© CATHY CARVER, COURTESY OF HIRSHHORN MUSEUM / TATE
To hear some of the responses to the Tate Modern’s Yoko Ono: Music of the Mind retrospective, and to read some of the reviews, you would think that Ono had fallen short of cherished career goals to be a virtuosic musician and a highly skilled draughtsman. But Ono’s art has never been concerned with displays of technique. Concept is king, and her work flourishes in the minds of people who choose to take it seriously.
An exhibition of Ono artefacts—pushed behind glass cases, with objets d’art arranged on pedestals and hung in the way that the Tate might show Picasso or Philip Guston—in a way feels antithetical to everything she has always represented. Ono herself demonstrated as much when, in 1971, her self-appointed “debut” at the Museum of Modern Art in New York involved taking advertisements in the Village Voice claiming she would be releasing swarms of flies soaked in perfume into the gallery space.

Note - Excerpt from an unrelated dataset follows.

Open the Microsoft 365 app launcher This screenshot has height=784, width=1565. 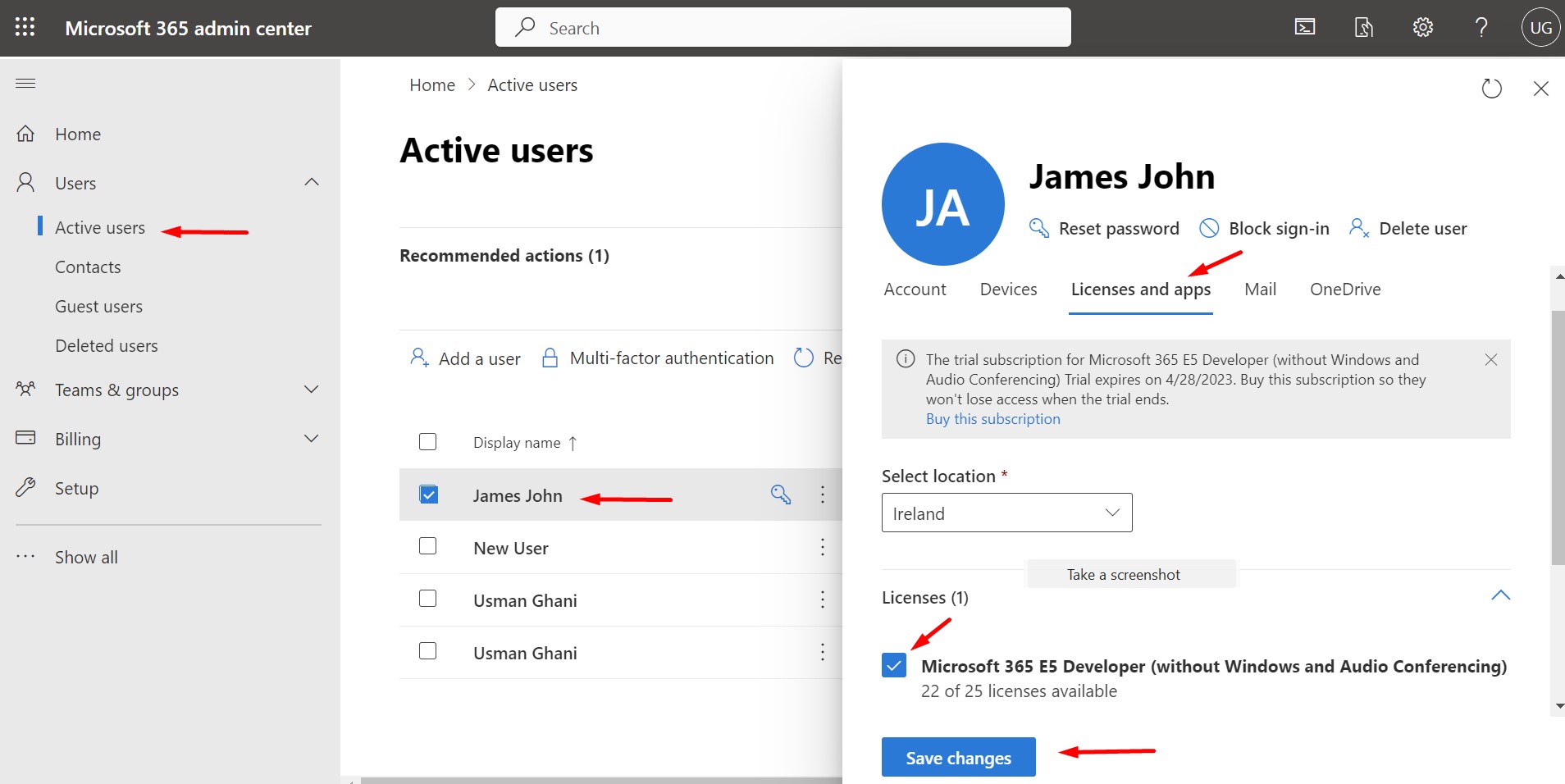pyautogui.click(x=25, y=27)
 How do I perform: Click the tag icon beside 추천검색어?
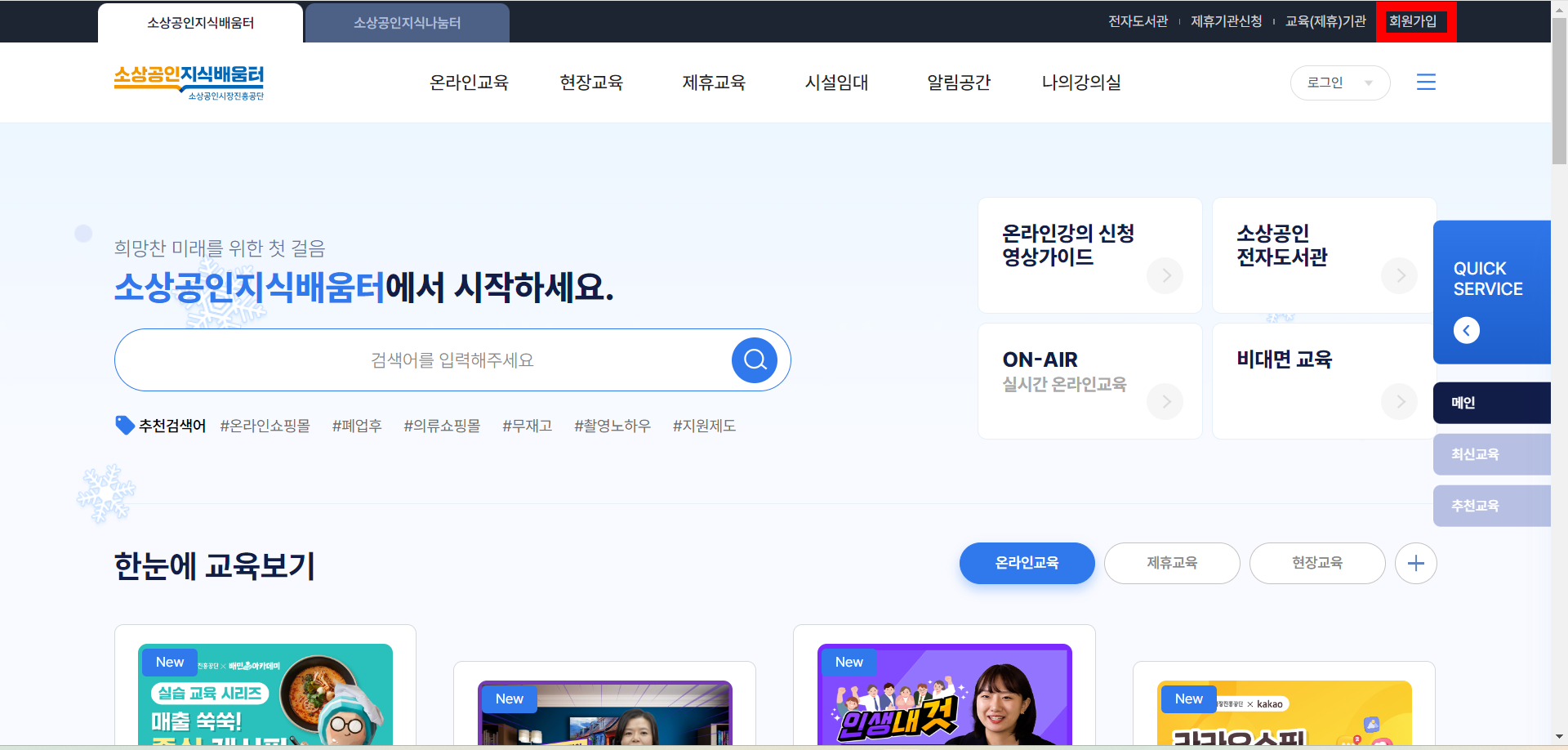tap(123, 425)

There were no flies, there was no exhibition; MoMA was unaware that Ono had co-opted its brand. As Music of the Mind documents, people interviewed at the time on the street outside were, even if just for a second, invited to consider what would have happened had Ono indeed let flies loose inside that hallowed artistic space, a fantasy that transported them out of the everyday.